Accumulo seems mostly like features we can roll into HBase. Decline.

On Fri, Sep 9, 2011 at 2:50 PM, Andrew Purtell <[email protected]> wrote:
>> From: Duane Moore <[email protected]>
>
>> I will second what Todd and Joey
>> said and reiterate that contributing to open source is not easy for a
>> government contractor, and especially not easy for U.S. government
>> employees.
>
>
> This is true as a general statement I'm sure.
>
> However, my former life was as an engineer in a DARPA shop with a TS 
> clearance. During that time I worked on both closed/classified systems and 
> projects such as TrustedBSD (http://www.trustedbsd.org/). Choosing to develop 
> an internal alternative rather than work with the HBase project was a 
> decision of convenience by someone.
>
> While all appreciate this eventual open sourcing on some level, the outcome 
> is hardly optimal, and does not favor in my opinion the existing open source 
> community here (HBase) in the short term, and any long term favor is going to 
> require work by that community.
>
>> My personal preference for a long while has been to migrate
>> our Accumulo implementation to HBase, but as with any project there are
>> often non-technical considerations for doing so.
>
>
> I can only hope that open source communities in general will apply a penalty 
> for taking the easy way out for such non-technical considerations. We do not 
> have to act as beggars. Presumably this open sourcing was not done out of 
> charity -- I would be quite surprised, maybe shocked. If government (or 
> contractors) want to leverage open source communities for some benefit, the 
> least we can do is insist on respectful terms.
>
> Best regards,
>
>
>    - Andy
>
> Problems worthy of attack prove their worth by hitting back. - Piet Hein (via 
> Tom White)
>
>
> ----- Original Message -----
>> From: Duane Moore <[email protected]>
>> To: "[email protected]" <[email protected]>
>> Cc:
>> Sent: Tuesday, September 6, 2011 9:21 AM
>> Subject: Re: [DISCUSSION] Accumulo, another BigTable clone, has shown up on 
>> Apache Incubator as a proposal
>>
>> Hello all,
>>
>> I've been a lurker on the HBase list for a year or so and our company has
>> also been working with the Accumulo implementation during the same time
>> frame.  I'd like to respond to Stack's suggestion to focus on the
>> technical merits of the proposal.  Since I have some info on the pre-open
>> sourced version of Accumulo, I'd like to share some of our evaluation of
>> the software, primarily from a client perspective (vs. implementation
>> details like logging to NFS vs HDFS).
>>
>> First, I share many of the same concerns of folks who were frustrated that
>> this project seems to duplicate the effort of the open source
>> (particularly HBase) community.  However, I will second what Todd and Joey
>> said and reiterate that contributing to open source is not easy for a
>> government contractor, and especially not easy for U.S. government
>> employees.  My personal preference for a long while has been to migrate
>> our Accumulo implementation to HBase, but as with any project there are
>> often non-technical considerations for doing so.
>>
>> Below are some notes we took last year on the differences between Accumulo
>> and HBase, with additional notes from me inline.  Much of this mirrors
>> what is in the current Accumulo proposal.
>>
>> -----
>>
>> - Column Families
>> In HBase you must specify all column families up front as part of the
>> table schema declaration when creating a table.

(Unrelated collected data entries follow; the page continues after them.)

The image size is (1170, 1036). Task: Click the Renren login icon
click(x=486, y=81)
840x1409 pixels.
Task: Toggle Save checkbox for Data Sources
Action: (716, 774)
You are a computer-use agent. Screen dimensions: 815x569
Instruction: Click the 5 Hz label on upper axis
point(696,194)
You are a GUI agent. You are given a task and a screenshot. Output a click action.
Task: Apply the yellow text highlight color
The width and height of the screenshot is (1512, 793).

>> Accumulo does not have this restriction, you do not declare column
>> families when you create a table. When you insert a new row into the table
>> you can just provide a new column family.
>> ** Note: sounds like from what Stack said, this is close to being OBE?
>>
>>
>> - Aggregation
>> Accumulo offers the ability to specify an aggregator for an individual
>> column family or column. This allows you to keep a row count, or summation
>> of numerical values that may be stored in a particular column. It would
>> appear the function has to operate on the subset of values stored for that
>> column in the table at a particular time since it keeps the aggregate
>> value in memory. So this may not be able to handle certain aggregation
>> functions like 'median' for instance. But functions like sum, max, min,
>> mean, and count should all be supportable.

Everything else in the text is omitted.